Tone Tram

Last edited: 2024-07-10    3 minute read

aliqot was a project I did in my undergraduate studies to build a digital music controller abstractly based on the bass guitar. The main sensing mechanism was a long row of capacitive touch sensors, intended to sense where along the neck the player was touching, and how much of their finger was touching the surface. In the end, this barely worked, and was a bit clunky to use, and I therefore didn't end up building a full-scale version of the device.

Fast forward several years, and for some reason, I have the sudden urge to revisit this idea. But first:

de Bruijn sequence

The main reason that I came back to this concept is because on a complete whim, I wanted to know whether there was a shift equivalent to the Gray code. That is, in the same way that the Gray code could be used to encode an absolute position in a series of values that progress by flipping a bit in one position, was there an equivalent code that let you do the same, but using bit shifts rather than bit flips? The main benefit of such an encoding is that instead of using N channels of bits, I could just use one channel, which saves a lot of money in magnets and a lot of labor in putting things together, plus its much easier to design and produce around one row than N rows.

It didn't take a lot of searching to come across the de Bruijn sequence.
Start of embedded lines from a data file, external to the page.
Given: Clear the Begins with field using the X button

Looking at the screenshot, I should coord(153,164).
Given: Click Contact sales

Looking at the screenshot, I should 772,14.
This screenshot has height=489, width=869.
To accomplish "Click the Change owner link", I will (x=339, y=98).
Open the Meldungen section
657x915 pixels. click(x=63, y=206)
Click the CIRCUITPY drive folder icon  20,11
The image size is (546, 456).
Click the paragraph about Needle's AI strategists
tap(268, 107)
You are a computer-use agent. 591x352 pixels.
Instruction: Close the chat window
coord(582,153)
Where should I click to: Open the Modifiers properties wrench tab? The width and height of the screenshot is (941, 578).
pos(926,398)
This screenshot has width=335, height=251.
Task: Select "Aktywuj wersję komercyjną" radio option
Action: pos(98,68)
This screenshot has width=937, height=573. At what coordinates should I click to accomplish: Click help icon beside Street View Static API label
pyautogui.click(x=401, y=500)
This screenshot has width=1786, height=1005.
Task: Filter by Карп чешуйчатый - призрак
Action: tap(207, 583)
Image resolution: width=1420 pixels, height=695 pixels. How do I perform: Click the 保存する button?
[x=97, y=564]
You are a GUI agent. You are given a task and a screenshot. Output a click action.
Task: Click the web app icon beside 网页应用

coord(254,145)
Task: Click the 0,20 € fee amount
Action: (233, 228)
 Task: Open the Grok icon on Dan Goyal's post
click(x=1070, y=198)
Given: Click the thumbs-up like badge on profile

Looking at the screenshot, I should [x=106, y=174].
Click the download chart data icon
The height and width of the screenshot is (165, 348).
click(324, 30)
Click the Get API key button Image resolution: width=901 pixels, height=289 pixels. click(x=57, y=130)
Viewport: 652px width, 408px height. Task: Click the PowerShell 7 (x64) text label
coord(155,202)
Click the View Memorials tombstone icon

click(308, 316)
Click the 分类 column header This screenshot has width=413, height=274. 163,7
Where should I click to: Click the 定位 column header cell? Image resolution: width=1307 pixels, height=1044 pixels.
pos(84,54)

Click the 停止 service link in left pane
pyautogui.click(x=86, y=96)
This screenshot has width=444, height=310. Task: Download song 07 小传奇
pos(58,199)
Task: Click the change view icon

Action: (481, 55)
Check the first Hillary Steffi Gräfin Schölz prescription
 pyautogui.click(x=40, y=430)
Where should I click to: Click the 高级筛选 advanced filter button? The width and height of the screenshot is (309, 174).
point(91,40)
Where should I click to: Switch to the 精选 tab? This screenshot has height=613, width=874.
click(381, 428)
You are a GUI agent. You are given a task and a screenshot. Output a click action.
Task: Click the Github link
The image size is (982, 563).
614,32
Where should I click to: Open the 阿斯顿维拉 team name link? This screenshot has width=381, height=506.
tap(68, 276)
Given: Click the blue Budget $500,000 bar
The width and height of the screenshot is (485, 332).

It seems applying this concept to sensing is not an uncommon practice, but much of the literature discussing it is paywalled.

By using a series of magnets and a line of hall effect sensors, I could detect the exact position of a carriage on a linear rail, rounded to the nearest magnet. If the hall effect sensors are analog, then precision goes up dramatically. In addition, because none of the sensing components contact each other, the wear over time is greatly lower than, for example, a linear potentiometer.